In 1975, the guys from the University of North Carolina and several friends from the center of parachute preparation were gathered to stay in group jumps with the construction of figures. During the penultimate jump from the light aircraft D-18 "Beachcraft" at an altitude of 10,500 feet we made a snowflake out of ten people. We managed to get together in this figure even before the mark of 7,000 feet, that is, we have been enjoyed flying in this figure in this figure, falling into the gap between the huge clouds, after which a 3,500 feet were cut off, devoted to each other and revealed parachutes.

By the time of our landing, the Sun stood very low, above the earth itself. But we quickly climbed into another plane and took off again, so we managed to capture the last rays of the sun and make another jump before his full sunset. This time, two newbies participated in the jump, which attempted for the first time to join the figure, that is, take care of her outside. Of course, the easiest way to be the main, base parachute, because he just needs to fly down, whereas the rest of the team members have to maneuver in the air to get to him and cling to it with their hands. Nevertheless, both novice rejoiced a difficult test, as we, already experienced parachutists: after all, tracing young guys, subsequently, together with them could perform jumps with even more complex figures.

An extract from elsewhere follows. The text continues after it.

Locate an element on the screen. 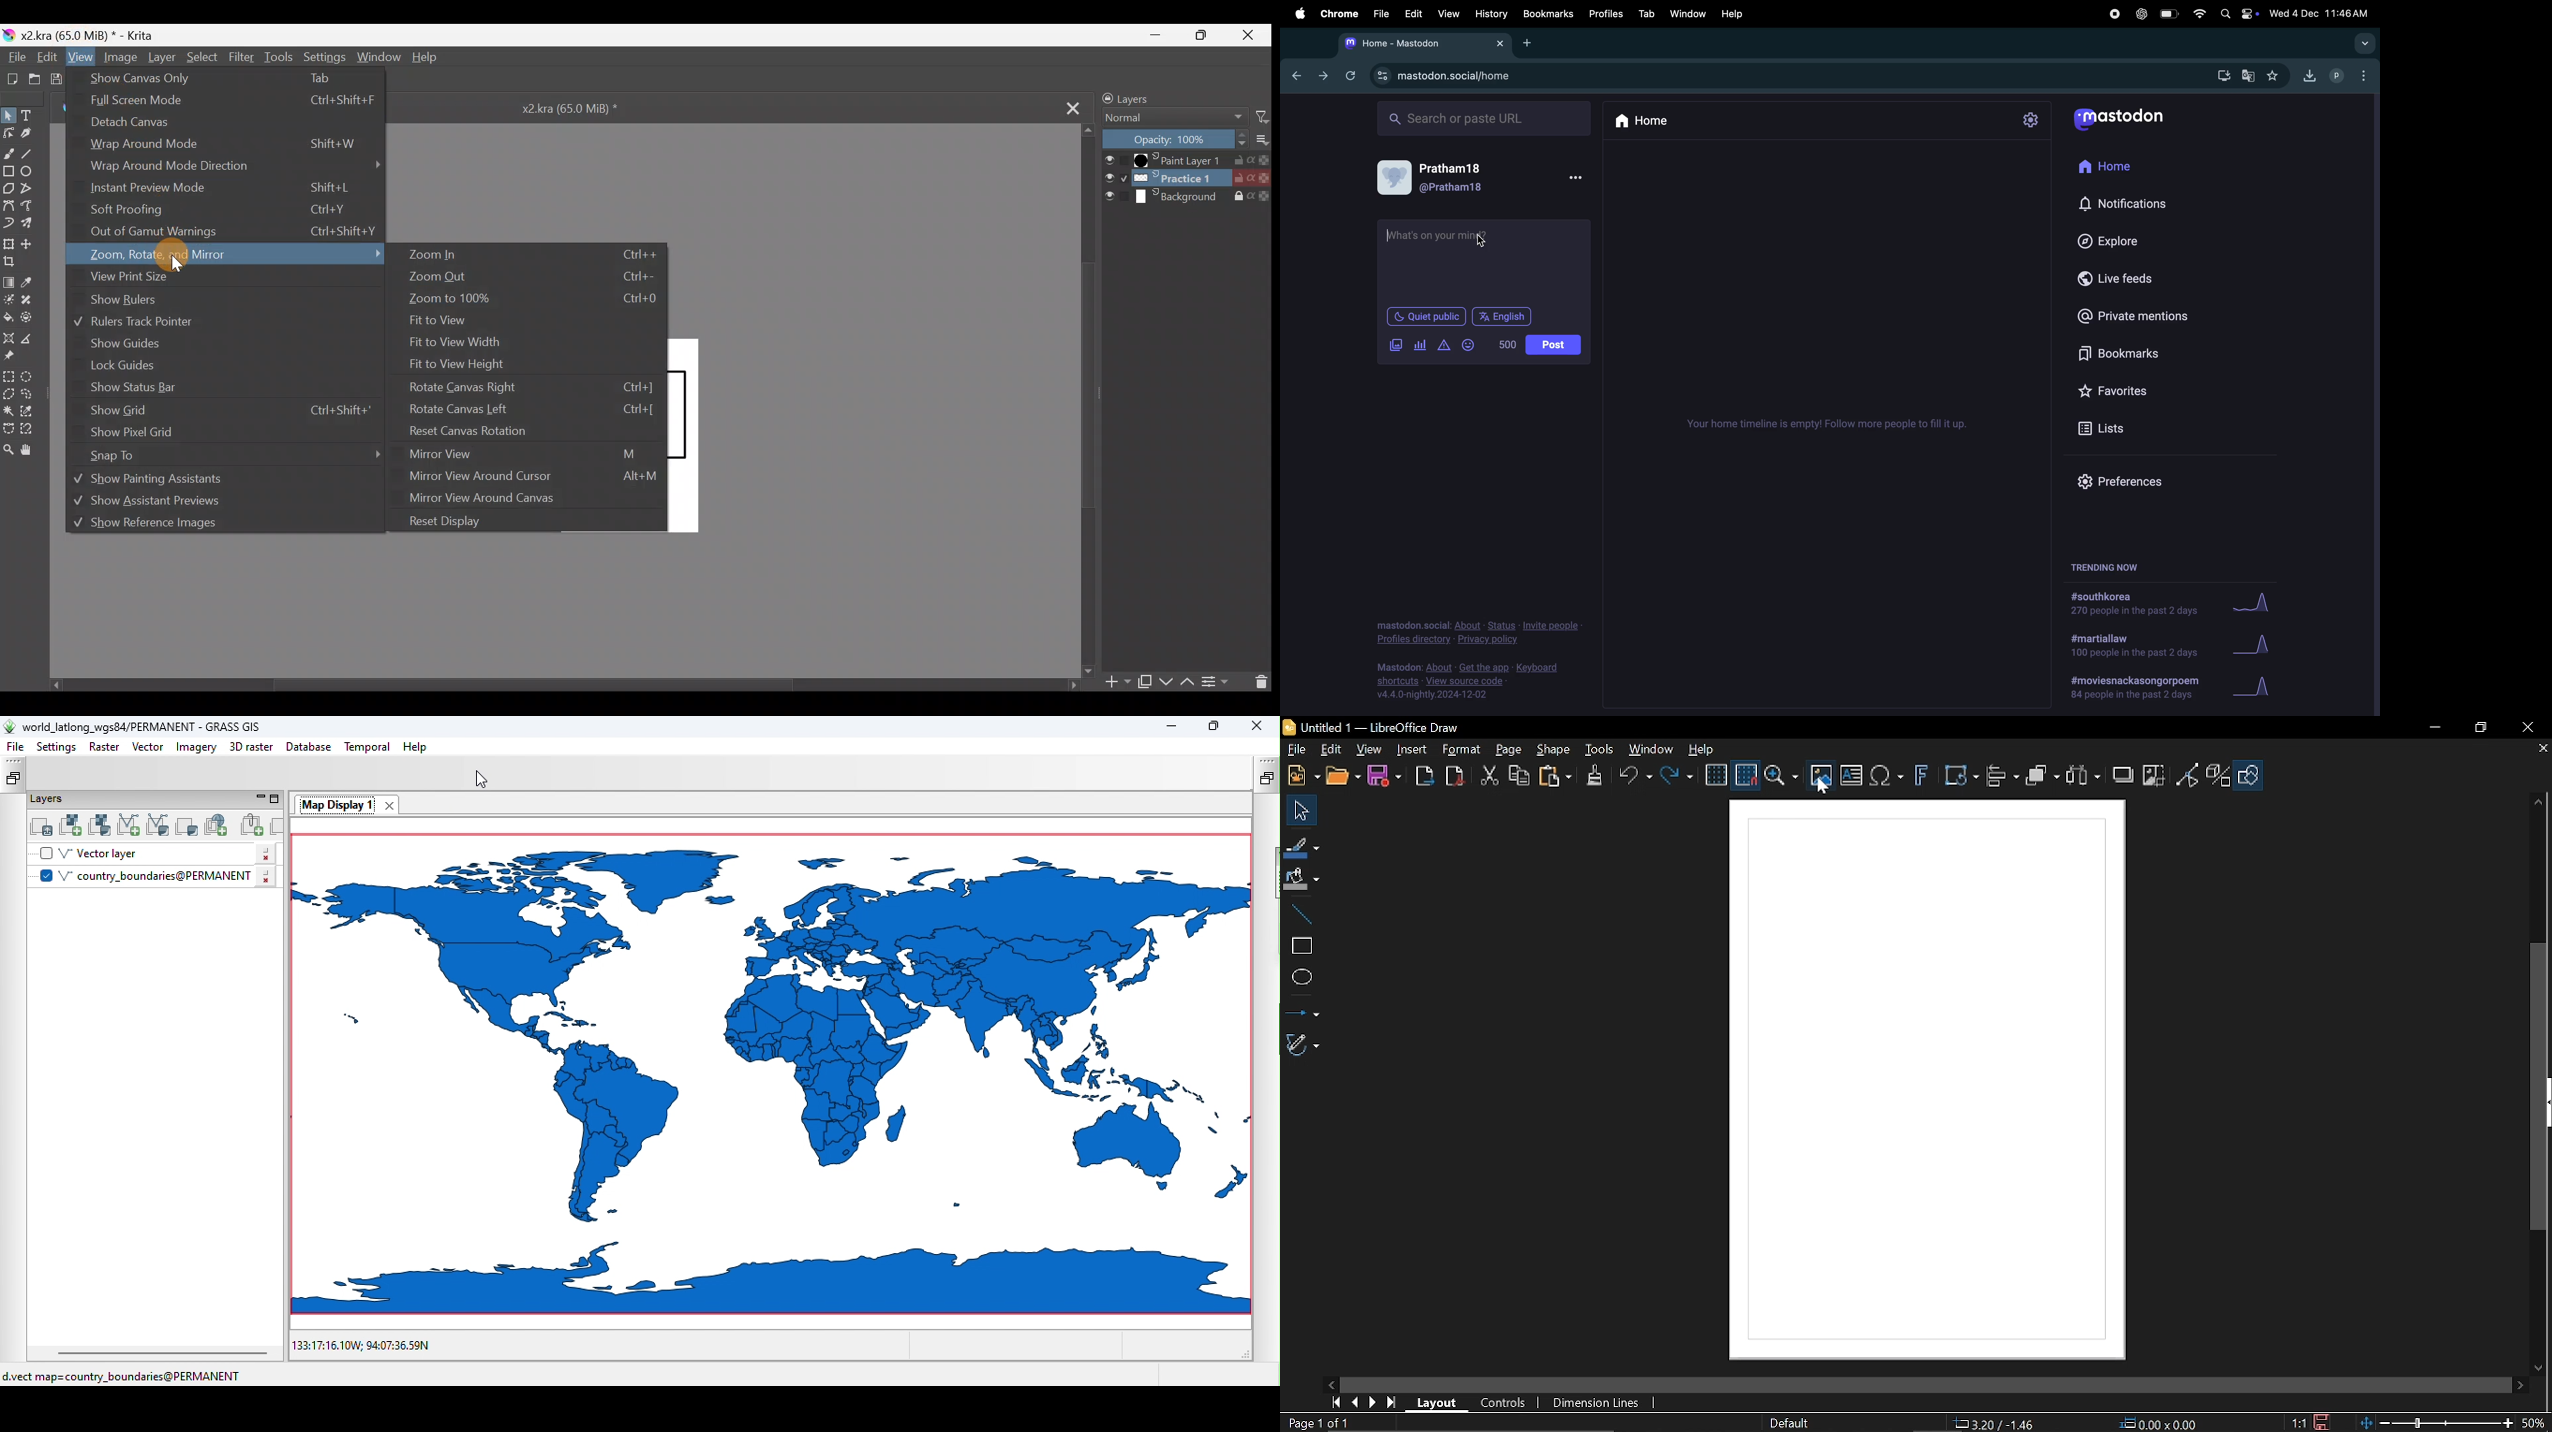 Image resolution: width=2576 pixels, height=1456 pixels. live feeds is located at coordinates (2118, 282).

From the group of six people who had to portray the star over the runway of a small airfield, located near the town of Roanok Rapids, North Carolina, I had to jump the last. In front of me was the guy named Chuck. He had extensive experience in air group acrobatics. At an altitude of 7,500 feet, we still covered the sun, but the street lights already glittered below. I always loved jumping at dusk, and this promised to be just wonderful.

I was to leave the plane about a second after Chuck, and to catch up with the rest, my fall should have passed very rapidly. I decided to dive into the air, as in the sea, down my head and in this position, the first seconds of seven are flying. This would allow me to fall almost a hundred miles per hour faster than my comrades, and to be on the same level with them immediately after they start to build a star.

Typically, during such jumps, descending to a height of 3,500 feet, all parachutists disclaim their arms and diverge as far as possible from each other. Then everyone swears with his hands, feeding the signal, which is ready to reveal his parachute, looks up to make sure that no one is not, and only then pulls over the exhaust cable.

Three, two, one ... march!

One after another plane left four parachutes, behind them and we are with Chuck. Flying down your head and gaining speed in a free fall, I shook that I see the sunset for the second time a day. Approaching the team, I was already going to slow down to slow down in the air, throwing hands to the sides - we had costumes with wings of a fabric from wrists to the hips, which created powerful resistance, completely revealed at high speed.

But I did not have to do this.

I am falling in the direction of the figure, I noticed that one of the guys is approaching her in a slop quickly. I do not know, perhaps, he was scared by a rapid descent into a narrow gap between the clouds, reminding that he at the speed of two hundred feet per second rushes towards the giant planet, poorly distinguishable in a thickening darkness. One way or another, but instead of joining the group slowly, he swirl flew to her. And the five remaining parachutists randomly scarked in the air. In addition, they were too close to each other.